Industrial output increased by 1.8% y/y (wda & sa) in February, accelerating from 0.3% y/y (revised from 0.9% y/y) a month before, according to figures of the INSSE. We remind that domestic industry marked its first fall since May 2016 at the end of 2018, dragged down by mining and manufacturing contractions. Industrial output slightly picked up in January, mainly on the back of a rebound in metals extraction and manufacturing of road transport vehicles, probably supported by new external orders rebound in those sectors. The acceleration in February was also backed by a stronger growth in road transport manufacturing. In addition, production of non-metals, paper and wood reported double-digit increase in February, most likely on the back of some improvement in domestic demand, because those sectors mostly sell locally. Nevertheless, industrial growth remained low in February, hindered by production falls in mining and utilities.

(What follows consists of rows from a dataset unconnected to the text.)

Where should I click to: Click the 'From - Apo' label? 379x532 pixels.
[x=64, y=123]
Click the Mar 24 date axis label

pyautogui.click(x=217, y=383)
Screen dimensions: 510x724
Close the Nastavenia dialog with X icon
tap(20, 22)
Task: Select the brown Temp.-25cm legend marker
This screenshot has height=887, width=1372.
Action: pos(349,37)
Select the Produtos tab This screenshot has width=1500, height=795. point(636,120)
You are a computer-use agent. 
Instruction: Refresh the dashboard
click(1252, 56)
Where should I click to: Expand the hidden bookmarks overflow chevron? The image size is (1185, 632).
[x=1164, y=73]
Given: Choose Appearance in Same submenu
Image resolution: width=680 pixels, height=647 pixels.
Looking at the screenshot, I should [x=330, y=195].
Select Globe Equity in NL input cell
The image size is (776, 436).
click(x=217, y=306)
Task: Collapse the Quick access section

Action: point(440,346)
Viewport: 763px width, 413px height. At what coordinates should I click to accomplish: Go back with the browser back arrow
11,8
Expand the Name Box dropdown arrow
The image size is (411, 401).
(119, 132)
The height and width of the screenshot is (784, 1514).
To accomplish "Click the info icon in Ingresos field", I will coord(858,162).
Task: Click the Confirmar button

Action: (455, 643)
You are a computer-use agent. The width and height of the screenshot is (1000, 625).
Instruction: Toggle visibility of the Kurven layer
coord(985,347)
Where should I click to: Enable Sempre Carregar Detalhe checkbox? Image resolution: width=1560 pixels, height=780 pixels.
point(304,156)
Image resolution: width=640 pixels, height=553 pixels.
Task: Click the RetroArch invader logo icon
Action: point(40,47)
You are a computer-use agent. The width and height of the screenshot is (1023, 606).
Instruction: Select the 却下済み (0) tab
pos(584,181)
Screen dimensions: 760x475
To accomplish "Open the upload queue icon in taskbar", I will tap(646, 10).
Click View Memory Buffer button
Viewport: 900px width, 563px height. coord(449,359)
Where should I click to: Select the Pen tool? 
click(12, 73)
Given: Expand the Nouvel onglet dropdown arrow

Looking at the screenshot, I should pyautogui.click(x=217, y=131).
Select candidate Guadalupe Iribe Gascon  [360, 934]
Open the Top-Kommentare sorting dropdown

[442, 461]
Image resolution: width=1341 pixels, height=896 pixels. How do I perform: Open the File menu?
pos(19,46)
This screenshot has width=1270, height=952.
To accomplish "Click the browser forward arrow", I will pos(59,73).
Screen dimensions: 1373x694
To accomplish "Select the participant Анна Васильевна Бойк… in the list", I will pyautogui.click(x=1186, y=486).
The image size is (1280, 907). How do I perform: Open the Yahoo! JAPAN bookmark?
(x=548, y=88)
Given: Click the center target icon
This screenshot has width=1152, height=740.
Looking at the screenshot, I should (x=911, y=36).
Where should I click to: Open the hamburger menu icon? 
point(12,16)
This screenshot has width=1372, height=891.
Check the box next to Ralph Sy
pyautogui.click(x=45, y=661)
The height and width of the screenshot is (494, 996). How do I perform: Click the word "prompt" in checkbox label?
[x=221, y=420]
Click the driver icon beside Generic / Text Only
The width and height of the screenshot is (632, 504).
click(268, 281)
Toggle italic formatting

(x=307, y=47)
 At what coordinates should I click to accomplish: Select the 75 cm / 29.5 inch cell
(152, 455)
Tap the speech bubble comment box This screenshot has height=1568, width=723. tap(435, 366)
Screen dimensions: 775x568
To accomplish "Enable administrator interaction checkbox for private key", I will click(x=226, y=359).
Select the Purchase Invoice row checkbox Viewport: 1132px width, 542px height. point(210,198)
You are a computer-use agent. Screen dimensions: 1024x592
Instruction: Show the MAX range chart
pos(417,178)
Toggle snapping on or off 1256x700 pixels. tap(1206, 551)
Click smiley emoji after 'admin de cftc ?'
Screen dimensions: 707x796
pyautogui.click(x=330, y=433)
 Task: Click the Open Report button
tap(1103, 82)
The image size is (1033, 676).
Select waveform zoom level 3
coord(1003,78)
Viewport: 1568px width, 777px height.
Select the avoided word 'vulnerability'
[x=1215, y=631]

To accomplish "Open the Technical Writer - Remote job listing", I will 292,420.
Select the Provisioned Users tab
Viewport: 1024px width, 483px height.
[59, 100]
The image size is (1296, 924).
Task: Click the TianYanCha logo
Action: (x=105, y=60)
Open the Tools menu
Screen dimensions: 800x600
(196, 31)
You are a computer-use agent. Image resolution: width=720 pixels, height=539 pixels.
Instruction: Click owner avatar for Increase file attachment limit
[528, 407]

Detailed prints show that manufacturing remained in a bad shape in February. Numerous sectors were still reporting production falls, some of them rather severe. Apparel, textile and furniture output decreased with double-digit paces in February, probably because part of companies activating in those fields could no longer afford another minimum wage increase and reduced their activity. Non-food consumption was still robust in February so output contraction was unlikely grounded on demand developments. On a slightly positive note, production of chemicals and pharmaceuticals reported annual increases, in spite of rising oil and gas prices. Looking at mining, only metals extraction increased y/y, although slightly, in February. Metal extraction pushed up mining output into positive territory in January, with a double-digit rise, yet it softened significantly in February. In addition, coal extraction kept on falling, while oil and gas entered negative territory, probably because producers are discouraged by the government’s fiscal policy in energy sector. Utility production also fell, despite consumption’s robust growth in February. That was very likely also on the back of the new energy taxes and explains which electricity import surged in the first months of 2019.
Generally, industrial activity slightly improved in February, but remained weak. The modest rebound was most likely sustained by some rebounds in new external orders in a small number of fields. Domestic demand was probably stronger in February, but we think it was covered mostly by imports, because local output in some key sectors was strongly affected by a tighter fiscal regime introduced as of the beginning of 2019. The new sales tax in energy and the new measures regarding electricity and gas prices affected the entire domestic industry, which became even more dependent on external developments, in our view. However, even with external demand recovery, industrial output rebound would probably remain hampered by higher costs with labor and fuels, too.